Jamie's desk sat next to a north-facing window, the afternoon heat accelerating his drowsiness as he intermittently lost focus. He looked out and up into the blue sky, then back down into the corner and at his heavy, hooded black coat that hung on the clothes tree. It made him hot just seeing it. Although he was still wearing a knitted sweater over his shirt and tie, he hesitated to remove it. He'd chosen to wear a particular shirt because it went with a particular tie, and with the v-neck jumper over it, the ensemble was just cracking good. However, another reason he'd chosen the shirt he did was because it could only be worn underneath a sweater. Months ago he'd ripped the pocket, and it folded over like a dog-eared page. "I can't walk around with a ripped up shirt--I'll look like a hobo," he mumbled to himself as the urge to remove the sweater nagged at him and at almost the same time he sat bolt upright and looked around.
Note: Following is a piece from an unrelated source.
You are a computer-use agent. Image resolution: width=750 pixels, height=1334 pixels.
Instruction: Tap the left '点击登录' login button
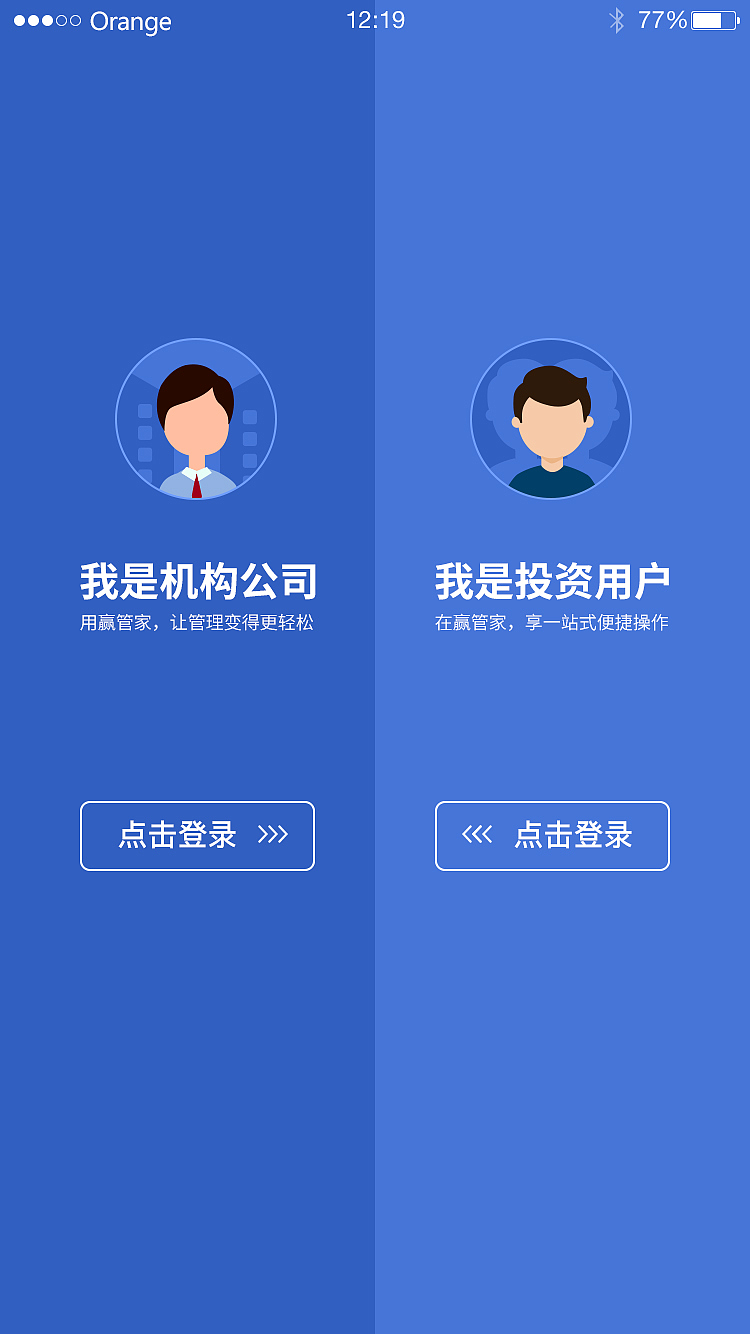[x=196, y=836]
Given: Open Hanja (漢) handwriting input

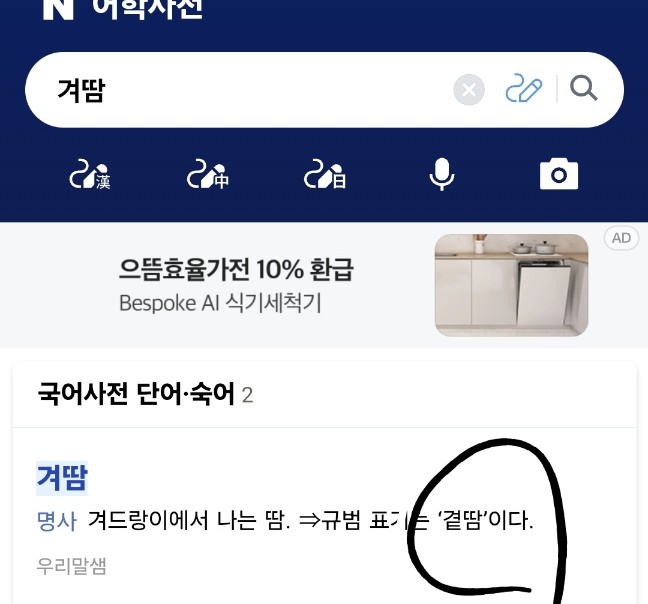Looking at the screenshot, I should pos(89,175).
"Who said that? Was that me?" The sound of the voice was close enough that it could have been him, but the words didn't seem to Jamie like anything that would come out of his mouth. It sounded more like something his dad would have said scolding him for dressing in ripped jeans and dirty flannels during the early 90s (his father would tell him he looked grungy; Jamie would reply, "Thank you--that's the point").

Jamie quickly wriggled out of the sweater and tossed it by his desk. He wasn't going to be scolded by his own self. But as soon as he'd taken it off, he heard the words he was so painfully trying to avoid.

"Hey, you know your shirt's ripped?"

"Yes. Yes I do. Thank you." He replied, tight-lipped. He loathed being told something he already knew, especially when it involved a flaw or a problem he was working on. Moments later he will think of a slew of witty responses. But for now, he was happy just to be comfortable.

The day passed at the pace of the passing clouds. The usually purpose-driven crowds that pushed like cells through the city's arteries slowed with the easing weather. A construction crew repairing a footpath took a longer smoke break. Cafe chairs tilted back with patrons easing into the better weather. Two university students sipped an early handle of pilsner and talked about the day.

"I love that smell--the fresh, after-storm scent and the sea and the . . . I don't know, it's all mixed in. I can't describe it without resorting to metaphor."

"I know what you mean," the other replied, "it's a high-pitched scent."

"A high-pitched scent. Yes. Exactly."

The harbor's surface, disturbed only by passing ferries, shimmered, reflecting the sky as well as the city's lightness.